• Given request
Convert the lines below, from the line containing "node for 关岳庙" through the line containing "[x=304, y=238]" (both included), into a JSON list of strings with one string per line. Leave out blank lines.

(Target position records)
* start *

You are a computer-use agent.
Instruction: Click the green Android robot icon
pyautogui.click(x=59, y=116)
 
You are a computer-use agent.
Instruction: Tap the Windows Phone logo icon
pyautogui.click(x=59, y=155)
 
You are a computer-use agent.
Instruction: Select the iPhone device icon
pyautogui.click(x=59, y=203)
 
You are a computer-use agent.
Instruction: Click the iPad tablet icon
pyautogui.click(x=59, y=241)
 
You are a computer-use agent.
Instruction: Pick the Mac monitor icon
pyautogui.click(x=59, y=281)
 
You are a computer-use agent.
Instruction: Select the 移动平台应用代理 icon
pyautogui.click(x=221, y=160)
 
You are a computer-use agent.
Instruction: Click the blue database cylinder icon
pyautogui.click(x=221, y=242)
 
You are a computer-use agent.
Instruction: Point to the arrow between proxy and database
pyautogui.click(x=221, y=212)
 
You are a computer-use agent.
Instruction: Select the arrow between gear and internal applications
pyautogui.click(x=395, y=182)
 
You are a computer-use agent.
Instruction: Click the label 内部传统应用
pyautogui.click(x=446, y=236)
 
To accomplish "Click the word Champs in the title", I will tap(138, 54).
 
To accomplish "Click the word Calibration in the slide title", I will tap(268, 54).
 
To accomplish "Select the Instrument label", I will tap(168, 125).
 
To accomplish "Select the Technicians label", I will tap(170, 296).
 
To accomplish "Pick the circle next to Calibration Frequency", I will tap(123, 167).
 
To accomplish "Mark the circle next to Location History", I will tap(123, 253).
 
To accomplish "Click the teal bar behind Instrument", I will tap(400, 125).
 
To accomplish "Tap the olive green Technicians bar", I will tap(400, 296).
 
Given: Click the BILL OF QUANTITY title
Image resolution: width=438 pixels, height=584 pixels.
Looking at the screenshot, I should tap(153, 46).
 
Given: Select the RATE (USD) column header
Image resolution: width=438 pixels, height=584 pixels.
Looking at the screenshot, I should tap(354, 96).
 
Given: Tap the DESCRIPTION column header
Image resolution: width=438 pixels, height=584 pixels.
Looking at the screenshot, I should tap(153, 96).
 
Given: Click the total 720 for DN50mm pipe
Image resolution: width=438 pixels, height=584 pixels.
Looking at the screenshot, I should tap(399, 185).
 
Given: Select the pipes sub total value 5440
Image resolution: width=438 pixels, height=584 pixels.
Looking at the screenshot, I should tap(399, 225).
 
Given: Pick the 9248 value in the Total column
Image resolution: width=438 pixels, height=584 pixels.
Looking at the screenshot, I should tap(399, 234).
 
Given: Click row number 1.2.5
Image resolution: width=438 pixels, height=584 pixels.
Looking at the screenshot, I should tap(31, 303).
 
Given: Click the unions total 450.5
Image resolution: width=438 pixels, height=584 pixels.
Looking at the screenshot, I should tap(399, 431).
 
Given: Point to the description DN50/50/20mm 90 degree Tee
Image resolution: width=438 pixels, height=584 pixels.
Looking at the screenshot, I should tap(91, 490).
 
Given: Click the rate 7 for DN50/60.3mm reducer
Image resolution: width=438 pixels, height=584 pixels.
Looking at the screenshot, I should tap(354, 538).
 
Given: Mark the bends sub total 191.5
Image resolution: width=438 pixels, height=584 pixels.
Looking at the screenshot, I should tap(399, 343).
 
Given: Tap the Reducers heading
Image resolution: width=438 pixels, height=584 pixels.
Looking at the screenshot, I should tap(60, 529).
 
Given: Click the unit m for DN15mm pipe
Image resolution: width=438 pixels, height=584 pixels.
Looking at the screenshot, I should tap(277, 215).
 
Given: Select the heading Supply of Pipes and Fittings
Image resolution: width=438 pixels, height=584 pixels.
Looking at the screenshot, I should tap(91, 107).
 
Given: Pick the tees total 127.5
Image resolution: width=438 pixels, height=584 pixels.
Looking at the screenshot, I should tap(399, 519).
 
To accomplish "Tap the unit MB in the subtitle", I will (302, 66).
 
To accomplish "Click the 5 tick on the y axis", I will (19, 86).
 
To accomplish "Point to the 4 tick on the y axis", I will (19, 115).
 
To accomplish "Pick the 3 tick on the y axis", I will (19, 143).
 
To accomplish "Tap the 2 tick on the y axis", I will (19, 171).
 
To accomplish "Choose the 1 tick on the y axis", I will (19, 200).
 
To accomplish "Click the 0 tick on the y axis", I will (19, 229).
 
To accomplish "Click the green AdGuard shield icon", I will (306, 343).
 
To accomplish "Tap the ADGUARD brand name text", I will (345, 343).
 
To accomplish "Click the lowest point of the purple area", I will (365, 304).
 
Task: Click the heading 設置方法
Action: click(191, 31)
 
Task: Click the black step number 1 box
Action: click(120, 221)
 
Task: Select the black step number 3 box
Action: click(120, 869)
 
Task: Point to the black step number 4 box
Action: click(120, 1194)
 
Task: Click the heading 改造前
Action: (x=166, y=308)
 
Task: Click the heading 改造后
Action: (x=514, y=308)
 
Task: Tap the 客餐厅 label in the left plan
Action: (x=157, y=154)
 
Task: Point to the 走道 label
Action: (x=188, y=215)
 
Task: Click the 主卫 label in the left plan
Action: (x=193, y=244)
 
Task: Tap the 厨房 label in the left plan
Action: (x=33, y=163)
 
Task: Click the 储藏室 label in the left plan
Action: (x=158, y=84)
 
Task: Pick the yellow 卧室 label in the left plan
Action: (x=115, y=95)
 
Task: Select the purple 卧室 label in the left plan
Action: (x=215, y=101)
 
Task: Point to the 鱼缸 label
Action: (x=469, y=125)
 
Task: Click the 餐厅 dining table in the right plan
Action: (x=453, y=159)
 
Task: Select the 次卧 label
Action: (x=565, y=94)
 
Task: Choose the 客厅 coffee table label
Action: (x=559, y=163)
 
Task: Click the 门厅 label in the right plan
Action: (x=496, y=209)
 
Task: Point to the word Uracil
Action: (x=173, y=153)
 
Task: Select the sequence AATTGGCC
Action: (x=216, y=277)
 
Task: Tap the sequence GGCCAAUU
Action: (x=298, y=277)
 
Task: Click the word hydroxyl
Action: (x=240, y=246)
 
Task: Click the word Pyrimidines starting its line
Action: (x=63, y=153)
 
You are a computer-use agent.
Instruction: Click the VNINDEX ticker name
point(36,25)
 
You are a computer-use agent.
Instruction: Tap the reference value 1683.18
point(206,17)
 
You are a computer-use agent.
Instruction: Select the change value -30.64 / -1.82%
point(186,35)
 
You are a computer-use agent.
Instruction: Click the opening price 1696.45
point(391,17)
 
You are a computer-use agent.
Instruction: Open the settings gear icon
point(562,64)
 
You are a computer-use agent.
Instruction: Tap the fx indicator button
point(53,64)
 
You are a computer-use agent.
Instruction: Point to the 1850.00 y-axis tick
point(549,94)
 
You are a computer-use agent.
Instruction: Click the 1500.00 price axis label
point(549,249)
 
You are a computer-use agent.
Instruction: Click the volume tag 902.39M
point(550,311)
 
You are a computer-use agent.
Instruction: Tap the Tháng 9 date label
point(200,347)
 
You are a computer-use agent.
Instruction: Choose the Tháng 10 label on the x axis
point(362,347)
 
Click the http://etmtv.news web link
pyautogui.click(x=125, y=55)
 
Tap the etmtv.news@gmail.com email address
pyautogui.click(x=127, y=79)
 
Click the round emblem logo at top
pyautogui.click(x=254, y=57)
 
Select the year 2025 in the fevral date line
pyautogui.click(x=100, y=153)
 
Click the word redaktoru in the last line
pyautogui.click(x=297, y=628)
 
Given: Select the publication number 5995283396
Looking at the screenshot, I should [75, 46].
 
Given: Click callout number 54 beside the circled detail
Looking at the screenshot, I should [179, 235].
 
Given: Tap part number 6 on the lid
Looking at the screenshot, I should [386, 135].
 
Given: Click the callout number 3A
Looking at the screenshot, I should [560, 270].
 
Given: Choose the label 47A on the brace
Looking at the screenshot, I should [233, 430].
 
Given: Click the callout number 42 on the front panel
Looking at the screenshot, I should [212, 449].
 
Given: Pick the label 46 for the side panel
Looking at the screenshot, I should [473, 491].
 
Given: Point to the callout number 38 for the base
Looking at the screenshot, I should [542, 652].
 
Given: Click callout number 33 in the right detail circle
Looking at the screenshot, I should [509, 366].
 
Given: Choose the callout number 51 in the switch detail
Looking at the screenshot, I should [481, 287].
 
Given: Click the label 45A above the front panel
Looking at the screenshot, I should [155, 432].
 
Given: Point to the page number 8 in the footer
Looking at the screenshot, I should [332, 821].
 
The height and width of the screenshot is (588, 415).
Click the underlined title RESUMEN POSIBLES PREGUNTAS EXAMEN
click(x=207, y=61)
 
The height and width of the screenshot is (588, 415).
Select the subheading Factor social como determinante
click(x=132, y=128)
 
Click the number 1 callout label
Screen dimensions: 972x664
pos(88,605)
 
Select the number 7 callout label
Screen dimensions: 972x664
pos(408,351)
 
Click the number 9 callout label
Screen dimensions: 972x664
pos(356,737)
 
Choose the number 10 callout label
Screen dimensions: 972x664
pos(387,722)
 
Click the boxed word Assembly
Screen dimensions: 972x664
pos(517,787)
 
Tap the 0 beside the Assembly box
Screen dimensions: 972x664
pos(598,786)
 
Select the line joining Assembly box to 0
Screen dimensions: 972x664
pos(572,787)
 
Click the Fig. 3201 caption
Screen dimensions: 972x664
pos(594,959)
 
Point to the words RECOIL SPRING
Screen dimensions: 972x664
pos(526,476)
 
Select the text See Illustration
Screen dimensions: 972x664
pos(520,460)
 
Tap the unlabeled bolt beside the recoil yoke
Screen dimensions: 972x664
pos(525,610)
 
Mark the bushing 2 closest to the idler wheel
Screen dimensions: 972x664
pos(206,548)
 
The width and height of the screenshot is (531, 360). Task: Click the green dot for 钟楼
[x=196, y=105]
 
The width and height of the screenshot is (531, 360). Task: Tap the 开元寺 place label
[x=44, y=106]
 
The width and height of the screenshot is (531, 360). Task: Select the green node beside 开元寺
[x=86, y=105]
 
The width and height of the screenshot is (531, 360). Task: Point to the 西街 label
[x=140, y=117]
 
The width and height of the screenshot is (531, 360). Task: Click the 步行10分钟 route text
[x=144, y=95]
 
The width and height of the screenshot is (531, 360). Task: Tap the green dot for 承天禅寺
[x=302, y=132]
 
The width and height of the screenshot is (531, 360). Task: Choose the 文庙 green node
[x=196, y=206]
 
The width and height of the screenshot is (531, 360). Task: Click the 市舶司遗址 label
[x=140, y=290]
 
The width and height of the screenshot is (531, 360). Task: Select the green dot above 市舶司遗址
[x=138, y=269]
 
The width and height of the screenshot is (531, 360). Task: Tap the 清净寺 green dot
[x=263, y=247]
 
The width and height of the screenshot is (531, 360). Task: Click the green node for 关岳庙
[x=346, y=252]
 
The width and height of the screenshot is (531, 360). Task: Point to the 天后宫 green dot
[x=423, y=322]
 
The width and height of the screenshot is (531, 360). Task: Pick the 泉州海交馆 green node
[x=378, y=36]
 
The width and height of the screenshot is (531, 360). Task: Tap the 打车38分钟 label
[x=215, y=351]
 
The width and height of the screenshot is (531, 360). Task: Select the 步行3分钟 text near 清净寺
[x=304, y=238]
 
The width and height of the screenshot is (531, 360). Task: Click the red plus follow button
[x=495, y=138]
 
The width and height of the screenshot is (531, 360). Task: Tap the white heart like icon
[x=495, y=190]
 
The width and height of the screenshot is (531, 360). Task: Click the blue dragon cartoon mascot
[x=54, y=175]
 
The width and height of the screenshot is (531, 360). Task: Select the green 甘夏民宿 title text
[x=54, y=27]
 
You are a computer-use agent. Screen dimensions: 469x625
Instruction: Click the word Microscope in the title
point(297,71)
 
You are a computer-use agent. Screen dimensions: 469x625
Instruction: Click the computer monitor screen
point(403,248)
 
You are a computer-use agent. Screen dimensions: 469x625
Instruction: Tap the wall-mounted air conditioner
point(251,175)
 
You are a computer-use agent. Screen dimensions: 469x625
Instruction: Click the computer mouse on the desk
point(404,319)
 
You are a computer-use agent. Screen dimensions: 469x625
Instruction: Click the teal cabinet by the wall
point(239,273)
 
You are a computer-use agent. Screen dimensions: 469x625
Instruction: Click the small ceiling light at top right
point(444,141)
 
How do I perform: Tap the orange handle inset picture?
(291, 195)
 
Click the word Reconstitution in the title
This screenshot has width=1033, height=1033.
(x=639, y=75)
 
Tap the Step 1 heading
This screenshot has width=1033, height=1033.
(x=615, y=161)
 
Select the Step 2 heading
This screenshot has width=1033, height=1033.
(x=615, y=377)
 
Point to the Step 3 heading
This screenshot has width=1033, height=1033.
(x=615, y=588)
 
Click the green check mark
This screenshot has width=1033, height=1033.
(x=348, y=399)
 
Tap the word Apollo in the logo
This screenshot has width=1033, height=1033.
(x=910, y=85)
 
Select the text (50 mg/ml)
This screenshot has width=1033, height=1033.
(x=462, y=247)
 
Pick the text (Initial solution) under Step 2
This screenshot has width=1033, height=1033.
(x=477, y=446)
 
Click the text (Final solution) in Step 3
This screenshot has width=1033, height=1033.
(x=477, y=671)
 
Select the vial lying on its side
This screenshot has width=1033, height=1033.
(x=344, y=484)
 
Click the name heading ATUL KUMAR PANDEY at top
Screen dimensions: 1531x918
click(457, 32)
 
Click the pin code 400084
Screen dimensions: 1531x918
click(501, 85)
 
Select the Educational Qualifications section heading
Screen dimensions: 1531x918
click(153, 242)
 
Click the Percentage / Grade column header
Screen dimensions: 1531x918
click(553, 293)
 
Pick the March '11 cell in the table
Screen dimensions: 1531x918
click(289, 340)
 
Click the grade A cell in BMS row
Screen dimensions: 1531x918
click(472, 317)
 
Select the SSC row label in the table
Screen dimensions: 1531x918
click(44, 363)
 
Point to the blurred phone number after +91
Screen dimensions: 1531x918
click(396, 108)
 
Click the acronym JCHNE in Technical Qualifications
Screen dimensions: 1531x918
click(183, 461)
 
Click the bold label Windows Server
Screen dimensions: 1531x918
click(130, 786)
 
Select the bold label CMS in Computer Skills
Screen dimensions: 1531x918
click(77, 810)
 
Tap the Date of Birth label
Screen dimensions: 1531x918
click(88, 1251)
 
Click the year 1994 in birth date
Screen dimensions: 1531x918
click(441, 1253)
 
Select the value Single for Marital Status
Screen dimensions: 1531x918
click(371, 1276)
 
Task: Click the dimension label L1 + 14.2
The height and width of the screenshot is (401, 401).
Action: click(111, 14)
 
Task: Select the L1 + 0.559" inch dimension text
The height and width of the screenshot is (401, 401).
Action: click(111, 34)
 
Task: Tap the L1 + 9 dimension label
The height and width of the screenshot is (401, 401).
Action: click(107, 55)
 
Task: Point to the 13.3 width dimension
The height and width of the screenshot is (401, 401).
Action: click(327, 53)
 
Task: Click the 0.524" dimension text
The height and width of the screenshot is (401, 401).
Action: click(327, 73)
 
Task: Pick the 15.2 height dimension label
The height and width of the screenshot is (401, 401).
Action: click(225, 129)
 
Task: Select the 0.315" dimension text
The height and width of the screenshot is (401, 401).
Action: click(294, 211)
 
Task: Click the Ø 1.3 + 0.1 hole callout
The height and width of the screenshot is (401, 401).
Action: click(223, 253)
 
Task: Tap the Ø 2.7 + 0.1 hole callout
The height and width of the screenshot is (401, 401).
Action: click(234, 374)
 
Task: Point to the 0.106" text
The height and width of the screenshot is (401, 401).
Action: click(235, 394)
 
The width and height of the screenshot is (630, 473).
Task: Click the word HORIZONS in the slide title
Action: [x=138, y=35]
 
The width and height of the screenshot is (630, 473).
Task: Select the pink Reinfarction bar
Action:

* end *

• Solution below
[
  "The width and height of the screenshot is (531, 360). Task: Click the green node for 关岳庙",
  "[x=346, y=252]",
  "The width and height of the screenshot is (531, 360). Task: Point to the 天后宫 green dot",
  "[x=423, y=322]",
  "The width and height of the screenshot is (531, 360). Task: Pick the 泉州海交馆 green node",
  "[x=378, y=36]",
  "The width and height of the screenshot is (531, 360). Task: Tap the 打车38分钟 label",
  "[x=215, y=351]",
  "The width and height of the screenshot is (531, 360). Task: Select the 步行3分钟 text near 清净寺",
  "[x=304, y=238]"
]